> **HOW TO COMPLETE THIS TASK**
Every record that follows should appear again in your answer, exactly the same.

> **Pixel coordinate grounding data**

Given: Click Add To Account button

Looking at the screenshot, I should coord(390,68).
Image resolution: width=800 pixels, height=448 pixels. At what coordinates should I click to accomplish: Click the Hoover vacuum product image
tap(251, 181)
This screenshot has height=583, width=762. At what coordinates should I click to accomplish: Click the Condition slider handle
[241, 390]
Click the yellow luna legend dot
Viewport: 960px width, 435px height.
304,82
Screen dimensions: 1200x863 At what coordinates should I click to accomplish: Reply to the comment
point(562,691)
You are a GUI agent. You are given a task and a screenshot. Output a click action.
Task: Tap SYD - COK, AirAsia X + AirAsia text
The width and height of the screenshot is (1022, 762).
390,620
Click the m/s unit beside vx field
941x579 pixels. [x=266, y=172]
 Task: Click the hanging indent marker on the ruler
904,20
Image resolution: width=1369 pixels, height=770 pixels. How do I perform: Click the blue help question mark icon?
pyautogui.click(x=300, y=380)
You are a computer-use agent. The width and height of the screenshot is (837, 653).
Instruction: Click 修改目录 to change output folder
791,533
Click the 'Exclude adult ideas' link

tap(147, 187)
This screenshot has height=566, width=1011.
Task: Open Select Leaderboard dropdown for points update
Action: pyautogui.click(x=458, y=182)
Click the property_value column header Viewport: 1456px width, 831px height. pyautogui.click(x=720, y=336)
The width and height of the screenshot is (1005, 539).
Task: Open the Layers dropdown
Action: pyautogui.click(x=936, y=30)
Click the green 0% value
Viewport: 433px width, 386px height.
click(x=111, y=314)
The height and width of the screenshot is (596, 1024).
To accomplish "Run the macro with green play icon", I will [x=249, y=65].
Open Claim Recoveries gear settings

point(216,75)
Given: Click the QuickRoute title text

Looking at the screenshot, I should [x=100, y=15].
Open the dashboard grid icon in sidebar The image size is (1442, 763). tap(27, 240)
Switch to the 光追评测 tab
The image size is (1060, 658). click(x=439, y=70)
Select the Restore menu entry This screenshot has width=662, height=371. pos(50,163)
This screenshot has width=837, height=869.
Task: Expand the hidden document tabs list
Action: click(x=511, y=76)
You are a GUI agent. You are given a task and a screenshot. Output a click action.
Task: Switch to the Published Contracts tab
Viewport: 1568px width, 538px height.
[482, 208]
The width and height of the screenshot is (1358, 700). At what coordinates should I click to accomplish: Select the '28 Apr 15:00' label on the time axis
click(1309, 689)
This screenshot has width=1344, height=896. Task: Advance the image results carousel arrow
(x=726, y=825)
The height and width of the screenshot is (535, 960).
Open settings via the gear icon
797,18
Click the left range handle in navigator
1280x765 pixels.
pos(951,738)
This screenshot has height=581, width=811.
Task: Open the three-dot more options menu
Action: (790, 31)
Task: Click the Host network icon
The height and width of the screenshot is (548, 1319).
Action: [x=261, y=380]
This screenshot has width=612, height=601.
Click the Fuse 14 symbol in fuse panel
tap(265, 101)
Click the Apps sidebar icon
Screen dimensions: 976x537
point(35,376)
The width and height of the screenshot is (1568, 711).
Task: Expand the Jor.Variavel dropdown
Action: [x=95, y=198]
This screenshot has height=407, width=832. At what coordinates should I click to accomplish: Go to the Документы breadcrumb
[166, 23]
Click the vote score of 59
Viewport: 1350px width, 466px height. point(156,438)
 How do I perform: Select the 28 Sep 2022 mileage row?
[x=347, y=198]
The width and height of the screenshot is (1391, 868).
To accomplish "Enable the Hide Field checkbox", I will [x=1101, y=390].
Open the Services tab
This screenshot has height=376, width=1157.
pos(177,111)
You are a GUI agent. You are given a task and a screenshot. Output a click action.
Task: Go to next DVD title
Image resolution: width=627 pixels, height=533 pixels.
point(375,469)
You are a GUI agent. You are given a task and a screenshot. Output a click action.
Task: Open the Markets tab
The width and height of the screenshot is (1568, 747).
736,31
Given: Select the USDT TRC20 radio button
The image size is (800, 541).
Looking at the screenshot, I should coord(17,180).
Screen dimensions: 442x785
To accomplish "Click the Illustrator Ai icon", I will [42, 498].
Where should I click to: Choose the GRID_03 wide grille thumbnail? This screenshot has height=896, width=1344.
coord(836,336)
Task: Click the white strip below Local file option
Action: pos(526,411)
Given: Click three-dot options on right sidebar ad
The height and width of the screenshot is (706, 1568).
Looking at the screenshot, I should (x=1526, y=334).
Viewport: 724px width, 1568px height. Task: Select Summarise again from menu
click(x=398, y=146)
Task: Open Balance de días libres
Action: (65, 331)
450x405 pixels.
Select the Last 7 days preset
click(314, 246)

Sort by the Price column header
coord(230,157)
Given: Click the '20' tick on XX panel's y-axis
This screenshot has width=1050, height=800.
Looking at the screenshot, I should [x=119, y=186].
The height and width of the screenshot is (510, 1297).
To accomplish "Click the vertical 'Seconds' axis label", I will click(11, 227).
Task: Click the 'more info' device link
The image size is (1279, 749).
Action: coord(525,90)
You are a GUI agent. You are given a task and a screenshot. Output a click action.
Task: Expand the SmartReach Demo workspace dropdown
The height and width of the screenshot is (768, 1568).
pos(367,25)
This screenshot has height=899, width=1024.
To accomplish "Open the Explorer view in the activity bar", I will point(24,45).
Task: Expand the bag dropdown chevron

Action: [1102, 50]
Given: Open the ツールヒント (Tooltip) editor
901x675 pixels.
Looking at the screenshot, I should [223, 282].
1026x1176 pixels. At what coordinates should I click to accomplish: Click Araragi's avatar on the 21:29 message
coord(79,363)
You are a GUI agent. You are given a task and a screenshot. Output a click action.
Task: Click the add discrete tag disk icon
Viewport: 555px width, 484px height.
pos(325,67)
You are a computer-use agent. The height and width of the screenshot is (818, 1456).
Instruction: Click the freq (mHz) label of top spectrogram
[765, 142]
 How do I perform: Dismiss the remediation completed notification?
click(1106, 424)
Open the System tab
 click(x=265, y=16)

> **EXPECTED ANSWER**
Given: Click Add To Account button

Looking at the screenshot, I should coord(390,68).
Image resolution: width=800 pixels, height=448 pixels. At what coordinates should I click to accomplish: Click the Hoover vacuum product image
tap(251, 181)
This screenshot has height=583, width=762. At what coordinates should I click to accomplish: Click the Condition slider handle
[241, 390]
Click the yellow luna legend dot
Viewport: 960px width, 435px height.
304,82
Screen dimensions: 1200x863 At what coordinates should I click to accomplish: Reply to the comment
point(562,691)
You are a GUI agent. You are given a task and a screenshot. Output a click action.
Task: Tap SYD - COK, AirAsia X + AirAsia text
The width and height of the screenshot is (1022, 762).
390,620
Click the m/s unit beside vx field
941x579 pixels. [x=266, y=172]
 Task: Click the hanging indent marker on the ruler
904,20
Image resolution: width=1369 pixels, height=770 pixels. How do I perform: Click the blue help question mark icon?
pyautogui.click(x=300, y=380)
You are a computer-use agent. The width and height of the screenshot is (837, 653).
Instruction: Click 修改目录 to change output folder
791,533
Click the 'Exclude adult ideas' link

tap(147, 187)
This screenshot has height=566, width=1011.
Task: Open Select Leaderboard dropdown for points update
Action: pyautogui.click(x=458, y=182)
Click the property_value column header Viewport: 1456px width, 831px height. pyautogui.click(x=720, y=336)
The width and height of the screenshot is (1005, 539).
Task: Open the Layers dropdown
Action: pyautogui.click(x=936, y=30)
Click the green 0% value
Viewport: 433px width, 386px height.
click(x=111, y=314)
The height and width of the screenshot is (596, 1024).
To accomplish "Run the macro with green play icon", I will [x=249, y=65].
Open Claim Recoveries gear settings

point(216,75)
Given: Click the QuickRoute title text

Looking at the screenshot, I should [x=100, y=15].
Open the dashboard grid icon in sidebar The image size is (1442, 763). tap(27, 240)
Switch to the 光追评测 tab
The image size is (1060, 658). click(x=439, y=70)
Select the Restore menu entry This screenshot has width=662, height=371. pos(50,163)
This screenshot has width=837, height=869.
Task: Expand the hidden document tabs list
Action: click(x=511, y=76)
You are a GUI agent. You are given a task and a screenshot. Output a click action.
Task: Switch to the Published Contracts tab
Viewport: 1568px width, 538px height.
[482, 208]
The width and height of the screenshot is (1358, 700). At what coordinates should I click to accomplish: Select the '28 Apr 15:00' label on the time axis
click(1309, 689)
This screenshot has width=1344, height=896. Task: Advance the image results carousel arrow
(x=726, y=825)
The height and width of the screenshot is (535, 960).
Open settings via the gear icon
797,18
Click the left range handle in navigator
1280x765 pixels.
pos(951,738)
This screenshot has height=581, width=811.
Task: Open the three-dot more options menu
Action: (790, 31)
Task: Click the Host network icon
The height and width of the screenshot is (548, 1319).
Action: [x=261, y=380]
This screenshot has width=612, height=601.
Click the Fuse 14 symbol in fuse panel
tap(265, 101)
Click the Apps sidebar icon
Screen dimensions: 976x537
point(35,376)
The width and height of the screenshot is (1568, 711).
Task: Expand the Jor.Variavel dropdown
Action: [x=95, y=198]
This screenshot has height=407, width=832. At what coordinates should I click to accomplish: Go to the Документы breadcrumb
[166, 23]
Click the vote score of 59
Viewport: 1350px width, 466px height. point(156,438)
 How do I perform: Select the 28 Sep 2022 mileage row?
[x=347, y=198]
The width and height of the screenshot is (1391, 868).
To accomplish "Enable the Hide Field checkbox", I will [x=1101, y=390].
Open the Services tab
This screenshot has height=376, width=1157.
pos(177,111)
You are a GUI agent. You are given a task and a screenshot. Output a click action.
Task: Go to next DVD title
Image resolution: width=627 pixels, height=533 pixels.
point(375,469)
You are a GUI agent. You are given a task and a screenshot. Output a click action.
Task: Open the Markets tab
The width and height of the screenshot is (1568, 747).
736,31
Given: Select the USDT TRC20 radio button
The image size is (800, 541).
Looking at the screenshot, I should coord(17,180).
Screen dimensions: 442x785
To accomplish "Click the Illustrator Ai icon", I will [42, 498].
Where should I click to: Choose the GRID_03 wide grille thumbnail? This screenshot has height=896, width=1344.
coord(836,336)
Task: Click the white strip below Local file option
Action: pos(526,411)
Given: Click three-dot options on right sidebar ad
The height and width of the screenshot is (706, 1568).
Looking at the screenshot, I should (x=1526, y=334).
Viewport: 724px width, 1568px height. Task: Select Summarise again from menu
click(x=398, y=146)
Task: Open Balance de días libres
Action: (65, 331)
450x405 pixels.
Select the Last 7 days preset
click(314, 246)

Sort by the Price column header
coord(230,157)
Given: Click the '20' tick on XX panel's y-axis
This screenshot has width=1050, height=800.
Looking at the screenshot, I should [x=119, y=186].
The height and width of the screenshot is (510, 1297).
To accomplish "Click the vertical 'Seconds' axis label", I will click(11, 227).
Task: Click the 'more info' device link
The image size is (1279, 749).
Action: coord(525,90)
You are a GUI agent. You are given a task and a screenshot. Output a click action.
Task: Expand the SmartReach Demo workspace dropdown
The height and width of the screenshot is (768, 1568).
pos(367,25)
This screenshot has height=899, width=1024.
To accomplish "Open the Explorer view in the activity bar", I will point(24,45).
Task: Expand the bag dropdown chevron

Action: [1102, 50]
Given: Open the ツールヒント (Tooltip) editor
901x675 pixels.
Looking at the screenshot, I should [223, 282].
1026x1176 pixels. At what coordinates should I click to accomplish: Click Araragi's avatar on the 21:29 message
coord(79,363)
You are a GUI agent. You are given a task and a screenshot. Output a click action.
Task: Click the add discrete tag disk icon
Viewport: 555px width, 484px height.
pos(325,67)
You are a computer-use agent. The height and width of the screenshot is (818, 1456).
Instruction: Click the freq (mHz) label of top spectrogram
[765, 142]
 How do I perform: Dismiss the remediation completed notification?
click(1106, 424)
Open the System tab
 click(x=265, y=16)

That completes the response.